_Assignment_
Only an exact copy of the lines from the one containing "Given: Click the Convert to Premium button" through the last line of the material below belongs in the answer, with no pictures.

_Data for analysis_

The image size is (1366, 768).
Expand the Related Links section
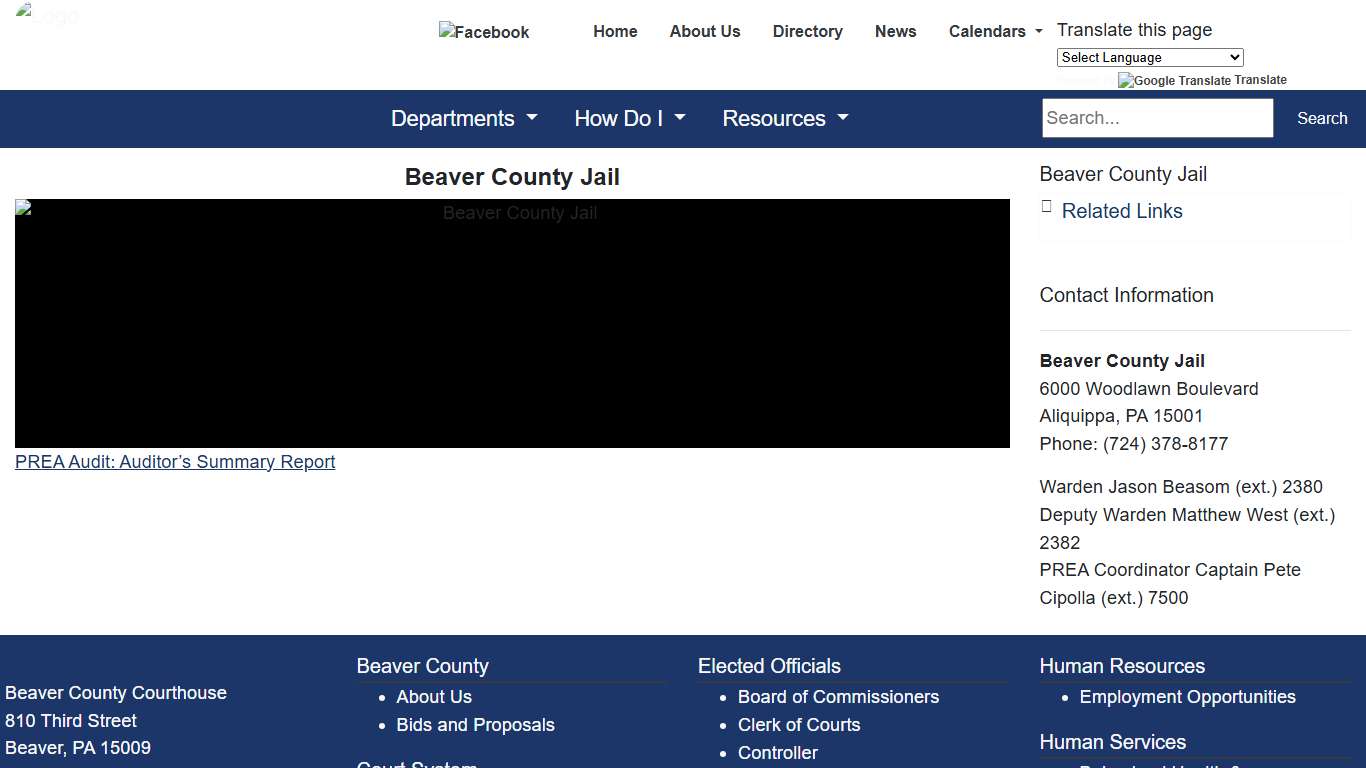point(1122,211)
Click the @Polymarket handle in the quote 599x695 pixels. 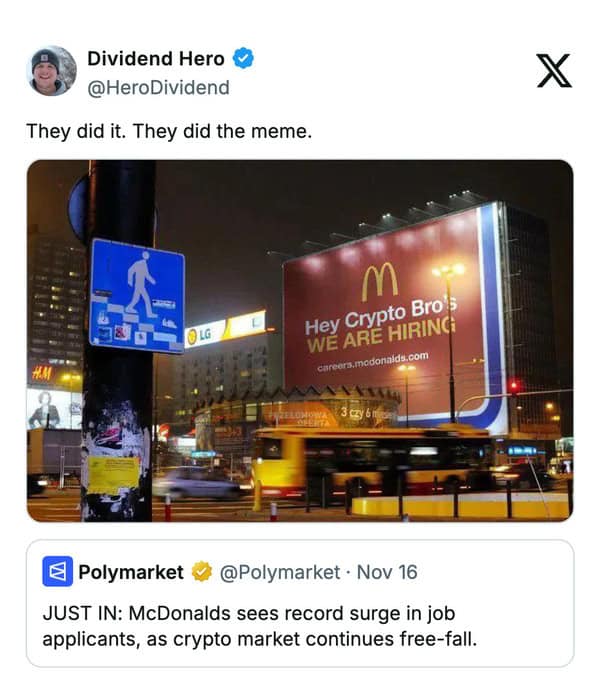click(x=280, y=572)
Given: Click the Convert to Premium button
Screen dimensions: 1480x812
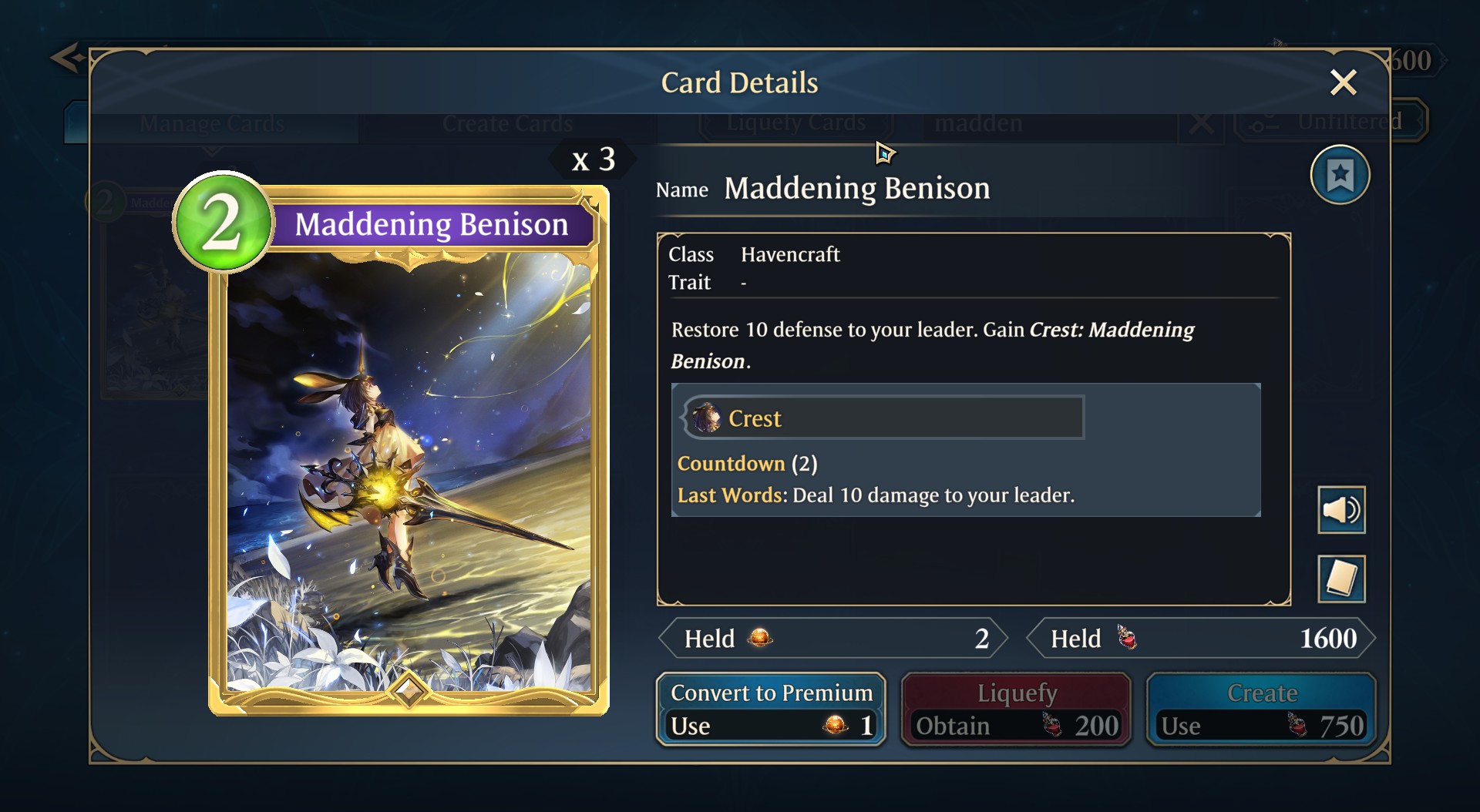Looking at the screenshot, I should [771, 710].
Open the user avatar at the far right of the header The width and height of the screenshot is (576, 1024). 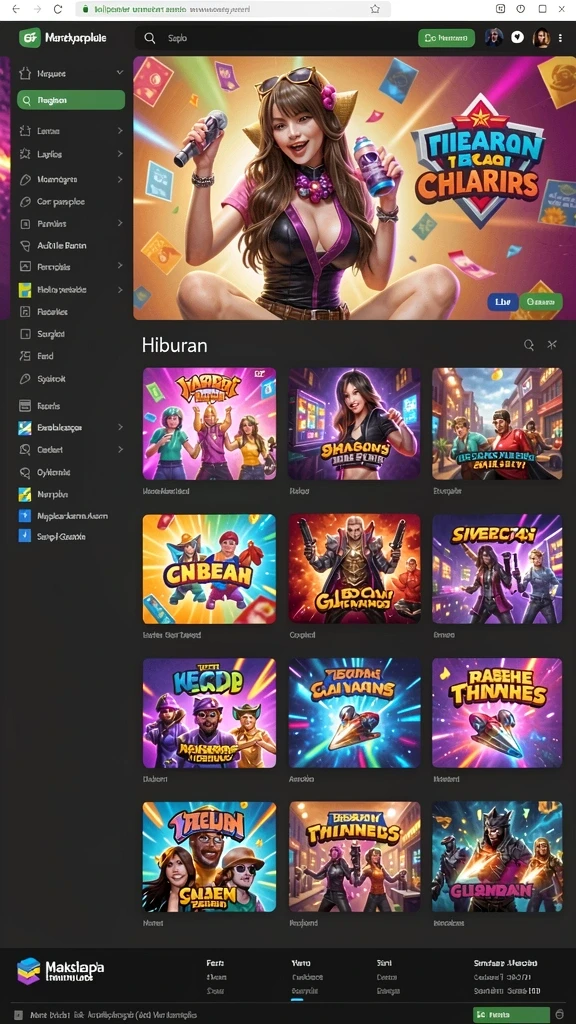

_Solution_
Given: Click the Convert to Premium button
Screen dimensions: 1480x812
Looking at the screenshot, I should [771, 710].
Open the user avatar at the far right of the header The width and height of the screenshot is (576, 1024). 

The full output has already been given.